PASSAGE TO READ:
In this tutorial you will learn what exactly a combustion reaction is and why it is important. You will also encounter numerous examples of combustion reactions and be able to replicate them on your own.
Topics Covered in Other Articles
- What is a Chemical Reaction?
- Gibbs Free Energy
- Stoichiometry Problems
- Physical and Chemical Properties
- Enthalpy of Reaction, Formation, and Combustion
- Reaction Order
What is a Combustion Reaction?
Combustion reactions, often simplified as “combustion,” are chemical reactions between a substance and gaseous oxygen. These combustion reactions are exothermic, release energy in the form of heat and/or light, and occur rapidly. Often combustion reactions will produce carbon dioxide and water, but that isn’t a technical requirement. For a combustion reaction to initially occur, the reactants must meet the minimum activation energy–this is why fire will be often used to get a reaction started. Combustion reactions will then continue until either one of the reactants is depleted.

DATA SHOWN:
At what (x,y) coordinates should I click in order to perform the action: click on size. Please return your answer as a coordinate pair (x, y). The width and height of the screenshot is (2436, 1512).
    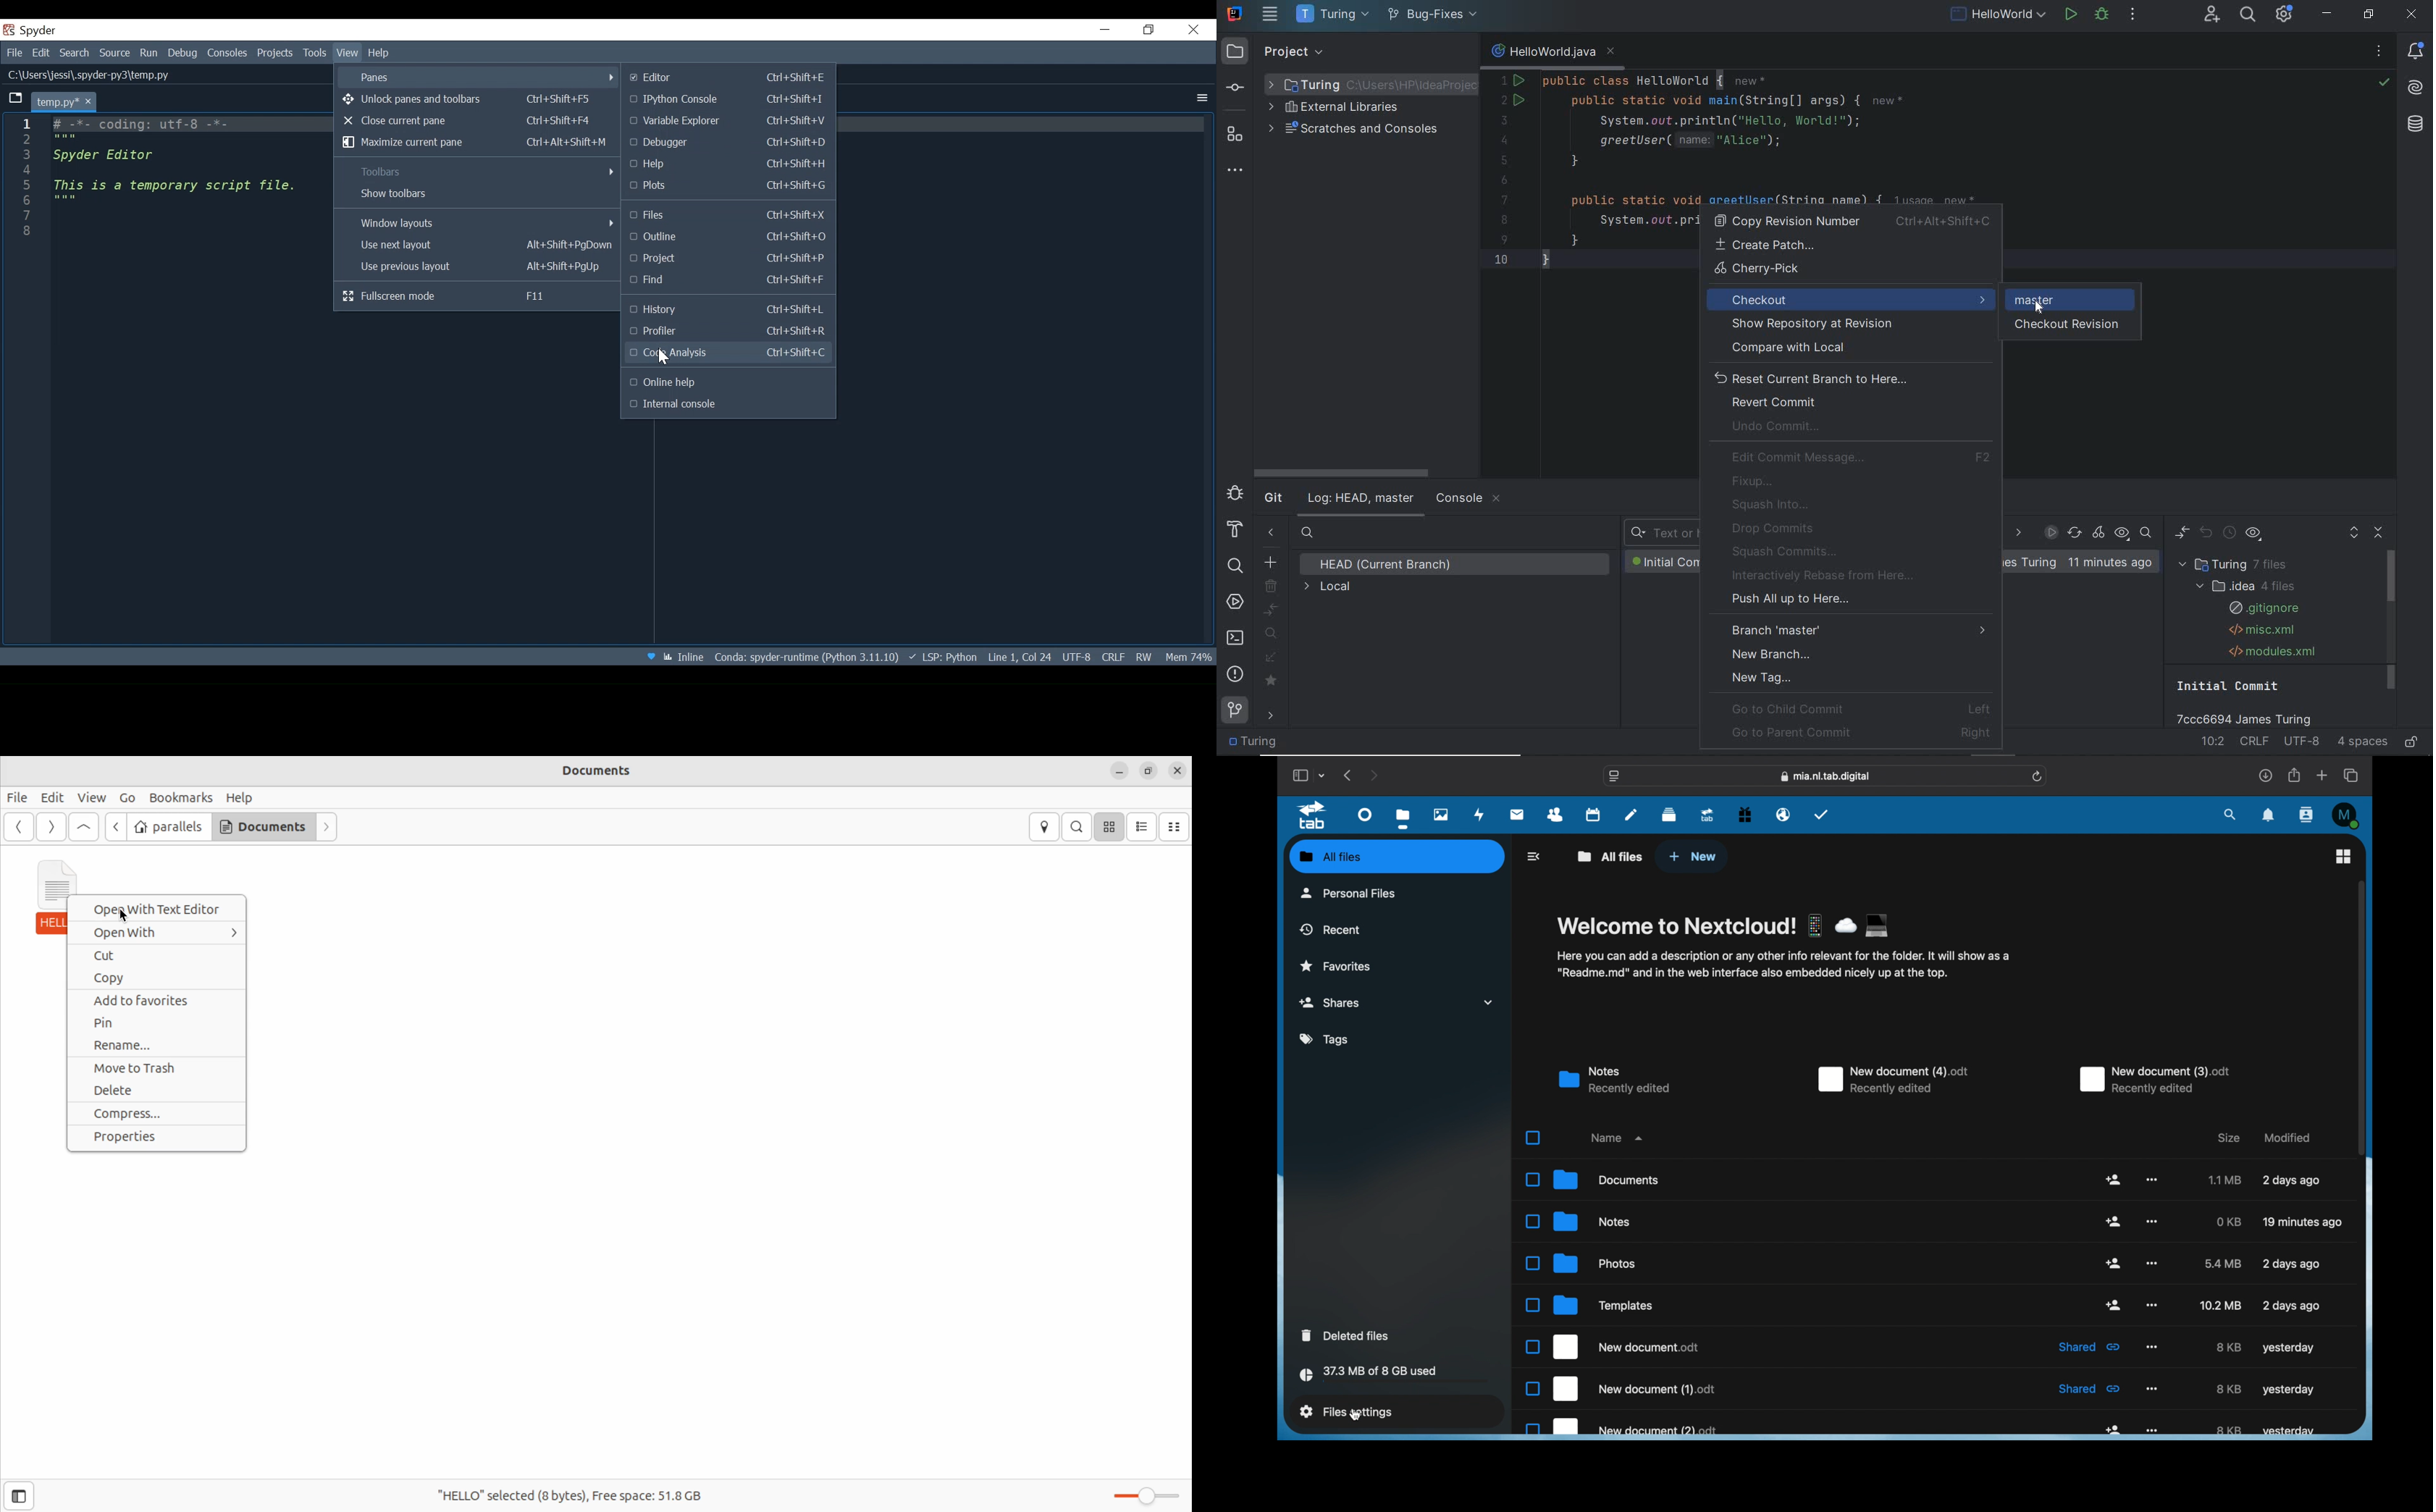
    Looking at the image, I should click on (2223, 1264).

TASK LIST:
1. According to the combustion tutorial, why is fire often used to start a combustion reaction?
2. Pick up the combustion tutorial after its last sentence and keep writing it.

RESULTS IN ORDER:
1. The reactants must meet the minimum activation energy for the reaction to occur.

2.
Examples of Combustion Reactions
Imagine the wood burning in a fireplace. The wood is fuel which continuously reacts with oxygen in the air in a combustion reaction. The fire produced is energy being released in a long exothermic reaction, while the smoke you see is carbon dioxide. Lastly, the process can end in one of two ways. Either the wood will completely burn up and the fire will stop, or if you were to completely seal off the fireplace, the fire would stop because of a lack in oxygen.
Balancing Combustion Reactions
Combustion is most common between hydrocarbons and oxygen, to produce carbon dioxide and water. Balancing a combustion reaction is actually pretty straightforward!
- Balance the C atom in the CO2 with the hydrocarbon on the left
- Balance the H atom in the H2O with the hydrocarbon on the left
- Use the O atoms in the CO2 and H2O to balance the O2 on the left
Remember that chemical reactions don’t need to have whole numbers. If your oxygen is preceded by a fraction, not to worry!
Methane Combustion: CH4 + 2O2 → CO2 + 2H2O
Ethane Combustion: C2H6 + 3.5O2 → 2CO2 + 3H2O
Propane Combustion: C3H8 + 5O2 → 3CO2 + 4H2O
Butane Combustion: C4H10 + 6.5O2 → 4CO2 + 5H2O
Take a deeper dive into the other types of chemical reactions!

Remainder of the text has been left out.